Western Australia’s (WA) Water Corporation has partnered with local Aboriginal land care trainees to help rejuvenate a prominent parcel of utility-owned property.
The team from Indigenous Workabout, which provides employment and training opportunities for Noongar people in South West WA, planted more than 800 native seedlings at the entrance to Dunsborough Lakes Golf Club.
Catchment management group GeoCatch and community volunteers began rehabilitation efforts last year, converting the site from grass to native water-wise vegetation.
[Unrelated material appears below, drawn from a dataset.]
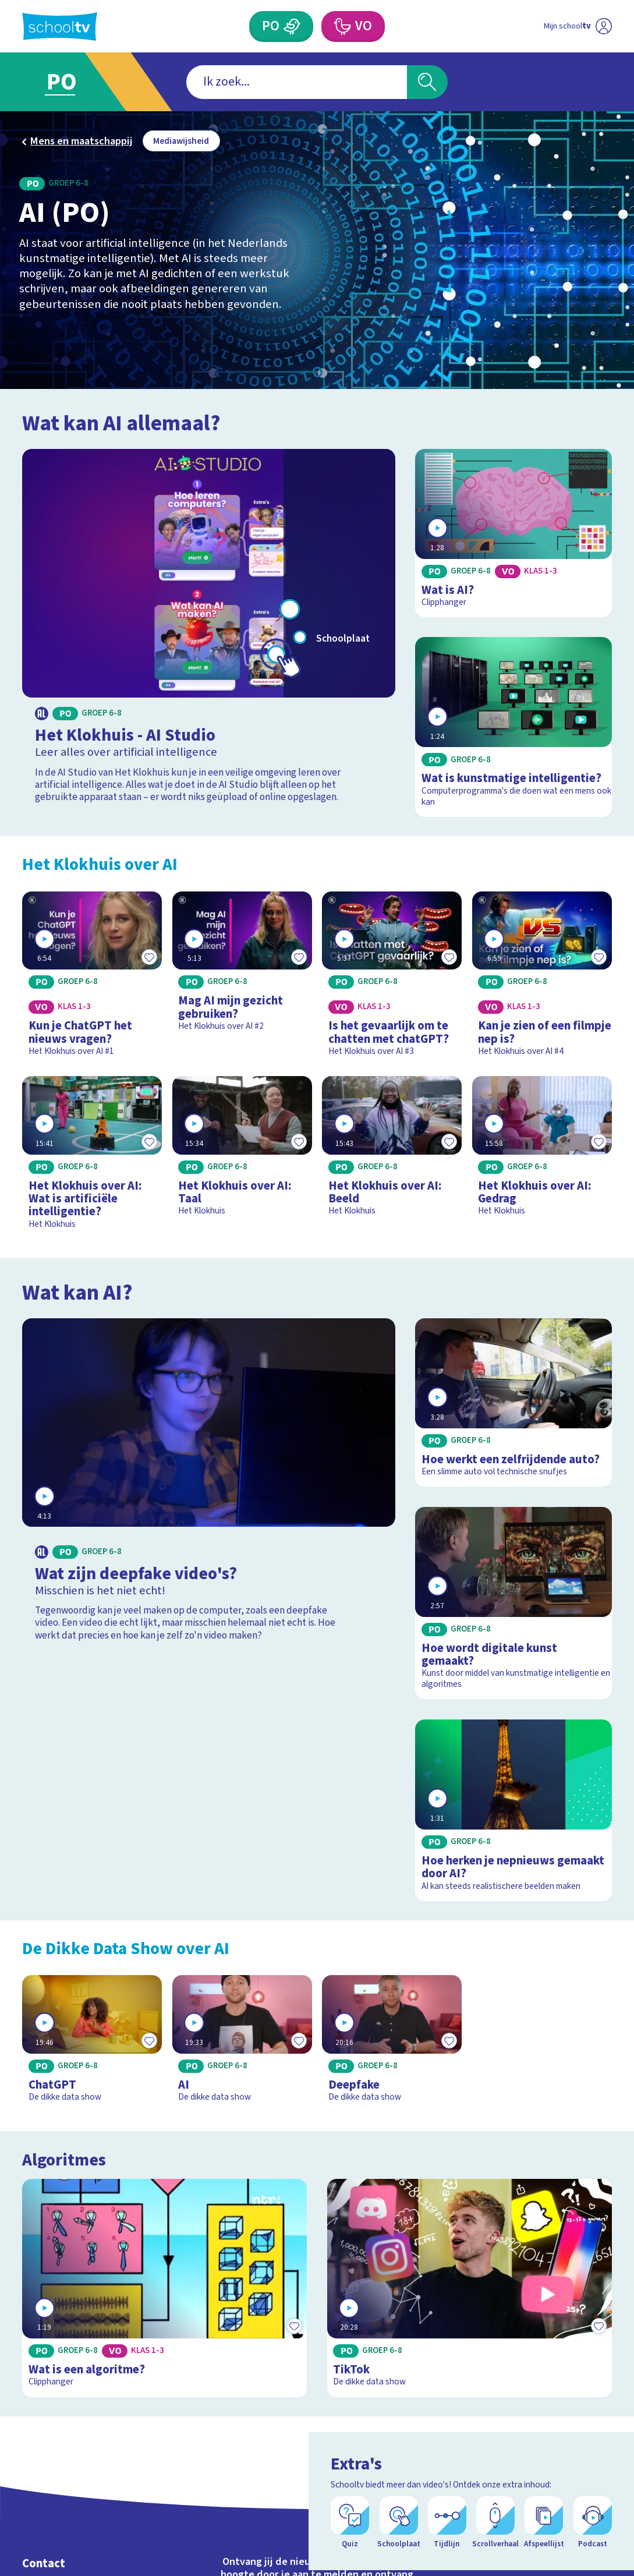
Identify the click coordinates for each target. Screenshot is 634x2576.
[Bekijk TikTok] (469, 2258)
But with a number of seedlings dying due to the summer heat, more work was needed.
Indigenous Workabout began with a focus on painting and building, but founder Dean Wynne said he now wants to specialise in land care.
Projects like Water Corporation’s help provide on-the-ground training and experience, and Water Corporation Regional Manager John Janssen said it was an example of how investing in training for Indigenous people could lead to real-world employment opportunities.
“Water Corporation has a strong commitment to supporting and providing meaningful opportunities for Aboriginal people around WA, both directly and through contracting opportunities, and this project is a great example of this,” he said.
“We are incredibly fortunate to work alongside so many valued Aboriginal employees here in the South West who have openly shared their culture with us and taught us so much about being more inclusive employers and better people.”
He said the utility had awarded more than $7.8 million in contracts to Aboriginal and Torres Strait Islander suppliers across WA since 2007.
As part of its 2019-21 Reconciliation Action Plan, Water Corporation has also pledged to increase its number of Indigenous employees from 3.6% to 6% by 2021.